Generally, the messaging system provides each account holder with a personal platform for publishing and receiving messages. In some systems, this personalized platform categorizes messages into one or more streams of messages where the account holder chooses which messages appear in any given stream. Typically, there are a few different ways an account holder can include a message in one of their streams. Account holders can create a new message themselves, and they can copy (or repost) some or all of a message that has appeared in another account's stream. A messaging system may also allow this selection process to occur at the account level, such that an account holder can choose to receive in a stream all of the messages published by another account holder.
Using these mechanisms, these messaging systems allow an account holder to infinitely curate their streams to include only those messages they want to receive. For those account holders, allowing such fine-tuning provides major advantages, as once a stream has been set up, from then on the messaging system will automatically populate the stream with whatever messages they have indicated they wish to receive.
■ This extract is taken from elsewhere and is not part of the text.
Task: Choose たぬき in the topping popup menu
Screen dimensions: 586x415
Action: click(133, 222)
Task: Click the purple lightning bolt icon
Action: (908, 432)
However, curating a message stream is a daunting task for a new or inexperienced account holder. Manually removing messages and account holders from a stream takes time and effort. Merely identifying that potential accounts of interest for a user is not a trivial task, and search functions that identify messages or accounts require sophisticated logic to work correctly, and still requires input on the part of the account holder to be used to their full effect. Often, new or inexperienced account holders are uninterested in the messaging system because the amount of time and effort required to make their own personalized streams reflect their interest outweighs their ability or interest to curate it as desired.